Multikulturalismus und Pluralismus sind Lebensformen, die der Westen sich offensiv auf die Fahnen schreibt.
Doch ähnlich wie in der Einstellung zur bunten Sexualität ist es keineswegs so, dass der Westen eine lange Bekenntnistradition als Einwanderungsgesellschaft hat. Auch hier sterllt er keine homogene Einheit gar, manche Staaten sehen sich als Einwanderungsgesellschaft, andere eher nicht, wieder andere – wie Deutschland – ringen damit.
Der Pluralismus, seine Kritiker und seine Zerrformen
Die Idee des Pluralismus ist eine freundliche. Nach und nach kommen verschiedene Kulturen zusammen, tauschen sich auf allem möglichen Ebenen aus und so geht die Entwicklung weiter, weil wir nun die freie Wahl haben, das Beste aus allen Welten zu behalten und den Rest zurückzuweisen. So weit die Theorie, die Praxis des Multikulturalismus und Pluralismus ist ein bunter Strauß mit schöneren und weniger schönen Blumen.
Für die Kritiker ist der mögliche Verlust der eigenen Kultur ein überragendes Element. Man sieht eigene Traditionen und Werte in Gefahr. Nun ist es auf der einen Seite ein leichtes, aber tendenziell auch unfaires Spiel die Gegner des Pluralismus auflaufen zu lassen. Wenn irgendwo bei uns Faschisten für ‚unsere Werte‘ demonstrieren, wird es erkennbar selbstwidersprüchlich, da diese Menschen geneigt sind, genau diese Werte mit Füßen zu treten: Sie stehen gegen das, wofür sie angeblich demonstrieren.
Man braucht nur zu fragen, was denn eigentlich unsere Werte und kulturellen Wurzeln sind. Da wird dann gleich tief in die Kiste gegriffen, irgendwas mit jüdisch-christlichen Wurzeln, Aufklärung, Beethoven und Goethe. Nun ist ausgerechnet der deutsche Osten die atheistischste Region der Welt, dass also ausgerechnet hier das jüdisch-christliche Abendland verteidigt werden soll, ist mindestens erklärungsbedürftig. Ob die europäische Hochkultur hier überall in voller Blüte tradiert wird, darf man ebenfalls bezweifeln.
Gewiss, es gibt diese Tradition des europäischen und deutschen Bildungsbürgertums, aber deren Konservativismus ist in der Regel gar nicht explizit und immer antipluralistisch. Aber diese Linie steht auch nicht für all jene, die skeptisch auf den Pluralismus schauen. Dass der Pluralismus selbst keine einheitliche Linie verfolgt, liegt in der Natur der Dinge, aber das gilt eben auch für die Kritiker des Pluralismus, auch ihre Einstellung ist nicht homogen. Aber muss man denn die Werte der Aufklärung runter beten und Rilke oder George rezitieren können, um sich unbehaglich zu fühlen und dies artikulieren zu dürfen?
Was heißt es deutsch zu sein?
Bier trinken, Tatort gucken, Auto fahren, der Jahresurlaub, Fußball, Grillen und der Restaurantbesuch? Klar, auch das ist nur eine Karikatur, vielleicht eine, die auf mehr Menschen zutrifft als jene, mit Inbrunst zur Klavierbegleitung Schubert Lieder zu singen, aber es ist zugleich nicht nur eine, die ‚Ausländer‘ ausklammert, sondern immer häufiger auch selbst ernannte Deutsche.

+ + +

:: Gestellte Aufgabe ::
Gib aus dem Textauszug die Stelle wortgetreu wieder, die bei den Worten „Man braucht nur“ einsetzt und nach „man ebenfalls bezweifeln.“ aufhört. Das Material wird für die Bearbeitung nicht gebraucht.

:: Material ::

+ + +

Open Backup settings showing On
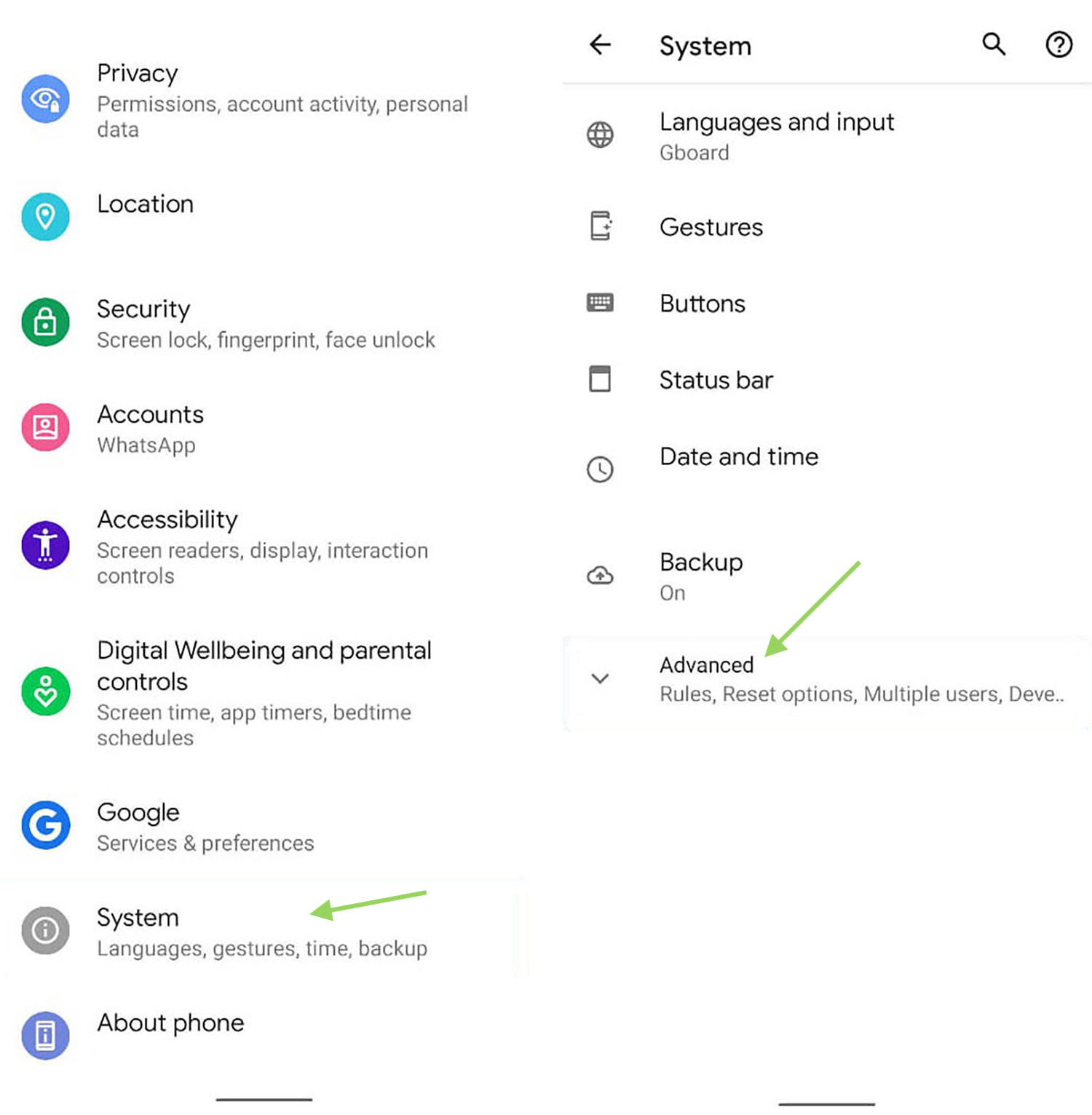The height and width of the screenshot is (1115, 1092). (x=827, y=576)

+ + +

:: Gelöste Aufgabe ::
Man braucht nur zu fragen, was denn eigentlich unsere Werte und kulturellen Wurzeln sind. Da wird dann gleich tief in die Kiste gegriffen, irgendwas mit jüdisch-christlichen Wurzeln, Aufklärung, Beethoven und Goethe. Nun ist ausgerechnet der deutsche Osten die atheistischste Region der Welt, dass also ausgerechnet hier das jüdisch-christliche Abendland verteidigt werden soll, ist mindestens erklärungsbedürftig. Ob die europäische Hochkultur hier überall in voller Blüte tradiert wird, darf man ebenfalls bezweifeln.